Random Read & Write Patterns
Now we will see the dependence between the drives’ performance in random read and write modes on the size of the data block.
We will discuss the results in two ways. For small-size data chunks we will draw graphs showing the dependence of the amount of operations per second on the data chunk size. For large chunks we will compare performance depending on data-transfer rate in megabytes per second.
- IOMeter: Random Read, operations per second
- IOMeter: Random Read, MBps
- IOMeter: Random Write: operations per second
- IOMeter: Random Write, MBps
An HDD’s performance at random-address operations is proportional to its response time until the requested data block is as large as to make the speed of sequential reading or writing more important. You can see this moment easily: staring from 2MB data blocks, the HDDs with 500GB platters (the Samsung F3 and the Hitachi 1000.C) go ahead and leave WD’s Black Caviar series behind.

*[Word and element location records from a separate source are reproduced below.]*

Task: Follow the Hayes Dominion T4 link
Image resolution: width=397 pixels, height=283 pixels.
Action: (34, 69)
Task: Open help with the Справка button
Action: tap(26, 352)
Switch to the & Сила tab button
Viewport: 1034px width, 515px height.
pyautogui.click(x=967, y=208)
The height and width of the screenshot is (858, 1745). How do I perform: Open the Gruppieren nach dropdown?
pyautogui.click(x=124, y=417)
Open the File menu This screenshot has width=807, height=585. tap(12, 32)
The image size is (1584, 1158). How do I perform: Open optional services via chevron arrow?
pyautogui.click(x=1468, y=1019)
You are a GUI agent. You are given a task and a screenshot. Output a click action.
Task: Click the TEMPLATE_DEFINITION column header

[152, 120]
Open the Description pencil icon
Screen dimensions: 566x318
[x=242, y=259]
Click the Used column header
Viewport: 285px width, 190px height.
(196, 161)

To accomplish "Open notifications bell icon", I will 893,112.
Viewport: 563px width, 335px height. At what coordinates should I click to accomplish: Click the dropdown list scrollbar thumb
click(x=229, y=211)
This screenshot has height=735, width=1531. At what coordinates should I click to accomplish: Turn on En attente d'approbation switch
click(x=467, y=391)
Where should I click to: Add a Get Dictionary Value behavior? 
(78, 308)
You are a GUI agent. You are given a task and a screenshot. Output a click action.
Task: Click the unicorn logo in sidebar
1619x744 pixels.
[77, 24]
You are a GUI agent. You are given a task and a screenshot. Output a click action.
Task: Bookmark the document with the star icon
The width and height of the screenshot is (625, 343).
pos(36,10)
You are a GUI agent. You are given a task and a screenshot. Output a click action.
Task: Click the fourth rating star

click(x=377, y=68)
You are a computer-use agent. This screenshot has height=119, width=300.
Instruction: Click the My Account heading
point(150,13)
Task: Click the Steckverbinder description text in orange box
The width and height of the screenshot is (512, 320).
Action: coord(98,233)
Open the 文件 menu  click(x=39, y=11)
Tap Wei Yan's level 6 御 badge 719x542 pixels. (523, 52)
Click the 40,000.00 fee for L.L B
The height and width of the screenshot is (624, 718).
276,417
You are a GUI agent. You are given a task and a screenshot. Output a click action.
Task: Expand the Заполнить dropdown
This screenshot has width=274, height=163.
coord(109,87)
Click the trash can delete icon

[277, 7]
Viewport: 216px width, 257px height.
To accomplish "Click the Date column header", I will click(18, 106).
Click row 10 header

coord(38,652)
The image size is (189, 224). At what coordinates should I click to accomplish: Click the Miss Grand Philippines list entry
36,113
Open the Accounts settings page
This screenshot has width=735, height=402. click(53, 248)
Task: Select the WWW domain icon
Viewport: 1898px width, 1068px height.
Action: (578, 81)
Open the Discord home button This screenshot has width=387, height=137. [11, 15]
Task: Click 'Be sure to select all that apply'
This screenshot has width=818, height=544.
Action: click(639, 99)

Of course, this general rule applies only if there are no special factors like the 4KB sectors of the WD10EARS. Its writing graphs go much lower than the other HDDs’ because, when processing small data blocks (smaller than 4 KB), it has to write back the unrequested part of a 4KB sector (to remind you, the HDD itself does not know if there is any valuable information at this address or not). When it comes to large data blocks, the requested address block coincides with the disk sectors in one out of eight cases only. In the other seven cases, data in two sectors has to be rewritten. It is hard to tell why but this HDD is much slower than the same-class opponents until very large requests when the load becomes sequential.